+++ RECORDS PROVIDED

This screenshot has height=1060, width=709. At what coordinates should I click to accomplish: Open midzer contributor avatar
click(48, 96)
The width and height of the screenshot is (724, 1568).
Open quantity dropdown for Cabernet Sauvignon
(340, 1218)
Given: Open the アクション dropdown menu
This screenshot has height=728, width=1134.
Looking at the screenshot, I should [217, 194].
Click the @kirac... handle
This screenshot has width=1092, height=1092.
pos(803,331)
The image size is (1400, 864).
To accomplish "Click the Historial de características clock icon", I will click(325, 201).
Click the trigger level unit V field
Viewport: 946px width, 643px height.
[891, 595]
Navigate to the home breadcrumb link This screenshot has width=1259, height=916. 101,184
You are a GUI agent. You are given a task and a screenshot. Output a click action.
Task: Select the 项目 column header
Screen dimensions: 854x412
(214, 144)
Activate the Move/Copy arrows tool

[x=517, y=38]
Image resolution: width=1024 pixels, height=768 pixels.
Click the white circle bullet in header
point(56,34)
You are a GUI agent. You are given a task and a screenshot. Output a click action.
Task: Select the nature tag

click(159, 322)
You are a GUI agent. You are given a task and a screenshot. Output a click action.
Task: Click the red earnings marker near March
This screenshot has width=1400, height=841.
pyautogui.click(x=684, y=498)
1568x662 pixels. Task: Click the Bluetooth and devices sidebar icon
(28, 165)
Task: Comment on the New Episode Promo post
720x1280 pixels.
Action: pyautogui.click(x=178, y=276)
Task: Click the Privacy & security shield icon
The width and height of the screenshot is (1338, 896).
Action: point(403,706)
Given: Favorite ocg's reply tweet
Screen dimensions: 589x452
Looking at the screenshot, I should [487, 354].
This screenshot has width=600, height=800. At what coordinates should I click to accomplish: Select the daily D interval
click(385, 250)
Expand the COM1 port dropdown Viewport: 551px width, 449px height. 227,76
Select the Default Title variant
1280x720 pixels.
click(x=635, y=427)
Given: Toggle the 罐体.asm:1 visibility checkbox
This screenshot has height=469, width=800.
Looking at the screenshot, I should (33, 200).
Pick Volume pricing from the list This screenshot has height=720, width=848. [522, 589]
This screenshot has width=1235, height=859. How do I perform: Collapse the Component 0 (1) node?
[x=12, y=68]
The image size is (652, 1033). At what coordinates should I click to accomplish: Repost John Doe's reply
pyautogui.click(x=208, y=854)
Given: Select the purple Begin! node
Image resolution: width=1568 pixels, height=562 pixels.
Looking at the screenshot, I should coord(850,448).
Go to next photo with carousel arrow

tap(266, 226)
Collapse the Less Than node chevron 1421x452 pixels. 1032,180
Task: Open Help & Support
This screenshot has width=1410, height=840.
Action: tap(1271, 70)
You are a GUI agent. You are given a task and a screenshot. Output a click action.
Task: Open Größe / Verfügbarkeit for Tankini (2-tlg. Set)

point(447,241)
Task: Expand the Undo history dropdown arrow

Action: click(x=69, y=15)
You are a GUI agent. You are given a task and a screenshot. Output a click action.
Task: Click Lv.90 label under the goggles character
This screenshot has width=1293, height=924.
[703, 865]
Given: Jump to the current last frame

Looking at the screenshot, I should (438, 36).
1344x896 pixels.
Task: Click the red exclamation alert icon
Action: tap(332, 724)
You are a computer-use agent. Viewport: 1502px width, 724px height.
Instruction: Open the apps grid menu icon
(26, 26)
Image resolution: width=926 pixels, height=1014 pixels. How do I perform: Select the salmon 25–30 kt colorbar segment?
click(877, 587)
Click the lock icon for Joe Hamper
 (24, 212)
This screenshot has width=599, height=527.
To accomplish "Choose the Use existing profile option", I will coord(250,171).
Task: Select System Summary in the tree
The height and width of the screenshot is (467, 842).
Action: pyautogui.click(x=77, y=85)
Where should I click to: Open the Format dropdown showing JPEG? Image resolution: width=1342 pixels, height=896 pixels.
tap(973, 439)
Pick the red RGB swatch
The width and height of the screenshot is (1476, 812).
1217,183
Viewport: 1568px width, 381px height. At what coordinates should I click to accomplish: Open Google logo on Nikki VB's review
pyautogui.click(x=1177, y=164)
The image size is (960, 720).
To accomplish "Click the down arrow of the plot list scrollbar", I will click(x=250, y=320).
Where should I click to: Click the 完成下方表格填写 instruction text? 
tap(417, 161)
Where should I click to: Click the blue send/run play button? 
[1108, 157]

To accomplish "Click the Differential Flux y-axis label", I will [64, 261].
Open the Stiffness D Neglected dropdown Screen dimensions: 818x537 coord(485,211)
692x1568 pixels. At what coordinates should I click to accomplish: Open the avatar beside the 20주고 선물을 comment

++++++

YOUR OBJECTIVE: The answer should contain only the lines from the first line of the entries through the line holding "Task: Click the red earnings", each exactly as written.

EXPECTED OUTPUT:
This screenshot has height=1060, width=709. At what coordinates should I click to accomplish: Open midzer contributor avatar
click(48, 96)
The width and height of the screenshot is (724, 1568).
Open quantity dropdown for Cabernet Sauvignon
(340, 1218)
Given: Open the アクション dropdown menu
This screenshot has height=728, width=1134.
Looking at the screenshot, I should [217, 194].
Click the @kirac... handle
This screenshot has width=1092, height=1092.
pos(803,331)
The image size is (1400, 864).
To accomplish "Click the Historial de características clock icon", I will click(325, 201).
Click the trigger level unit V field
Viewport: 946px width, 643px height.
[891, 595]
Navigate to the home breadcrumb link This screenshot has width=1259, height=916. 101,184
You are a GUI agent. You are given a task and a screenshot. Output a click action.
Task: Select the 项目 column header
Screen dimensions: 854x412
(214, 144)
Activate the Move/Copy arrows tool

[x=517, y=38]
Image resolution: width=1024 pixels, height=768 pixels.
Click the white circle bullet in header
point(56,34)
You are a GUI agent. You are given a task and a screenshot. Output a click action.
Task: Select the nature tag

click(159, 322)
You are a GUI agent. You are given a task and a screenshot. Output a click action.
Task: Click the red earnings marker near March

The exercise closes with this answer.